Il en va de même pour les métiers de l’éducation : l’IA ne doit pas être considérée comme une ennemie et il faut apprendre à la maitriser. Les professeurs doivent se former, être formés en la matière pour éviter de se faire défier en classe. L’enseignant qui sait utiliser l’IA pourra mieux échanger avec ses élèves, et son avance dans la connaissance de ses sujets lui permettra de garder la main. Il pourra ainsi anticiper ce que leurs élèves pourraient obtenir des IA, échanger avec eux et développer leur esprit critique.

Quels sont vos objectifs de développement ces prochaines années ?
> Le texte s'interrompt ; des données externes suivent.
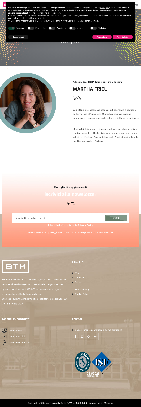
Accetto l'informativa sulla (71, 225)
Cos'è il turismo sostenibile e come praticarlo (98, 330)
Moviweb (108, 403)
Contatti (79, 277)
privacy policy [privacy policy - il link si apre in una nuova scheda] (104, 8)
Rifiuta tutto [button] (102, 37)
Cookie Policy (82, 294)
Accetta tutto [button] (123, 37)
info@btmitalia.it (18, 336)
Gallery (79, 282)
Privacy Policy (86, 225)
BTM (77, 273)
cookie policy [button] (55, 13)
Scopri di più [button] (18, 37)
T. H. : Notre premier enjeu est d’amener nos utilisateurs du web à utiliser nos applications mobiles et sur leur poste de travail, car cela leur apporte un plus grand confort d’utilisation, des fonctionnalités plus avancées et homogènes, et les fidélise. Par exemple, sur une même application mobile, on peut traduire avec la voix, scanner et traduire un texte et développer son vocabulaire. Sur son Mac ou son PC, on peut avec un clic traduire un texte, le corriger ou le reformuler, sans avoir besoin d’ouvrir une nouvelle fenêtre. De cette façon, nos apps deviennent des compagnons quotidiens indispensables et notre promesse de combiner productivité, précision et développement personnel prend tout son sens.

Nous souhaitons aussi renforcer notre percée dans « l’inclusion », en effet, nos outils permettent à tous et y compris aux dyslexiques, d’avoir un accès essentiellement gratuit et simple à une écriture correcte dans leur langue et en langue étrangère. Dans ce sens, nous sommes vraiment du « tech for good », une entreprise à mission. Enfin, nous souhaitons développer encore notre base d’utilisateurs, notamment aux Etats-Unis, où nous ne sommes pas assez connus.

Visez-vous une levée de fonds ou un partenariat stratégique pour se lancer sur ce nouveau marché ?

T. H. : Nous sommes fiers d’avoir pu nous développer de façon autonome et sans levée de fonds. La rentabilité a toujours été au rendez-vous, même si nous avons dû traverser quelques périodes de réajustement, et nous avons aujourd’hui une base de revenus solide avec des abonnements et une grande fidélité de nos clients. Toutefois, il pourrait être intéressant de faire une prochaine étape avec un partenaire pour accélérer et mieux valoriser tout ce que nous avons créé.